Publisher: Univ of California Press
ISBN: 0520968174
Category : Law
Languages : en
Pages : 278
Book Description
When we talk about sex—whether great, good, bad, or unlawful—we often turn to consent as both our erotic and moral savior. We ask questions like, What counts as sexual consent? How do we teach consent to impressionable youth, potential predators, and victims? How can we make consent sexy? What if these are all the wrong questions? What if our preoccupation with consent is hindering a safer and better sexual culture? By foregrounding sex on the social margins (bestial, necrophilic, cannibalistic, and other atypical practices), Screw Consent shows how a sexual politics focused on consent can often obscure, rather than clarify, what is wrong about wrongful sex. Joseph J. Fischel argues that the consent paradigm, while necessary for effective sexual assault law, diminishes and perverts our ideas about desire, pleasure, and injury.
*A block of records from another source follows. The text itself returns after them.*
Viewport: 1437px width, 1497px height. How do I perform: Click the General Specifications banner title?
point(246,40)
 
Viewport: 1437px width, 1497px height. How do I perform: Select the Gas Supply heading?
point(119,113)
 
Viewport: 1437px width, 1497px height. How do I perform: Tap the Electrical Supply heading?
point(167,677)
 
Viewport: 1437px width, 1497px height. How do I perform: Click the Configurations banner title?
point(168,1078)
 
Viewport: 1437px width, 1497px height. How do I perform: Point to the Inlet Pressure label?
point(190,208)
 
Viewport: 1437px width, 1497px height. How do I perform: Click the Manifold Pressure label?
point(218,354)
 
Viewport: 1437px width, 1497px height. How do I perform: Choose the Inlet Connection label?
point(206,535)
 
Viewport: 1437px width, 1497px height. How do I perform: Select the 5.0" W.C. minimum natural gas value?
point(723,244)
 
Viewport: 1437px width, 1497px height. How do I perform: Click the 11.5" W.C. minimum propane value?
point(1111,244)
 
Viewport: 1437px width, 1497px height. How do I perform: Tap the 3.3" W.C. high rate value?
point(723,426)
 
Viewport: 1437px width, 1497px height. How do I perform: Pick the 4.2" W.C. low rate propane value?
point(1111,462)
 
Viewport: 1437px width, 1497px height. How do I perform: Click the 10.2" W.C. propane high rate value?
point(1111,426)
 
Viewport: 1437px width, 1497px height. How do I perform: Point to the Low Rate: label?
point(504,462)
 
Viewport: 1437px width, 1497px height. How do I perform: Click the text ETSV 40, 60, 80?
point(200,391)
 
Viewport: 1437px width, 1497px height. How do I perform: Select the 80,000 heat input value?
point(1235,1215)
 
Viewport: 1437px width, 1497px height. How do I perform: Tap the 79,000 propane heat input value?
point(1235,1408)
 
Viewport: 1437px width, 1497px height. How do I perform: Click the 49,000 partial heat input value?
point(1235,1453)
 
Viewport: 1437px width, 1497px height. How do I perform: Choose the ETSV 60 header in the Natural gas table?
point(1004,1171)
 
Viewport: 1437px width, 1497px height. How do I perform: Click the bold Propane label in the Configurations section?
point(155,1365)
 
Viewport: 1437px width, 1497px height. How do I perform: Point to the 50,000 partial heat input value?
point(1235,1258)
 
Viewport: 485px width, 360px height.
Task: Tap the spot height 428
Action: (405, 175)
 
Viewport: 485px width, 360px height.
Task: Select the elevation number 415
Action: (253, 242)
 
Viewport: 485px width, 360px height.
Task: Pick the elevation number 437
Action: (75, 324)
In addition to the criticisms against consent leveled by feminist theorists of earlier generations, Fischel elevates three more: consent is insufficient, inapposite, and riddled with scope contradictions for regulating and imagining sex. Fischel proposes instead that sexual justice turns more productively on concepts of sexual autonomy and access. Clever, witty, and adeptly researched, Screw Consent promises to change how we understand consent, sexuality, and law in the United States today.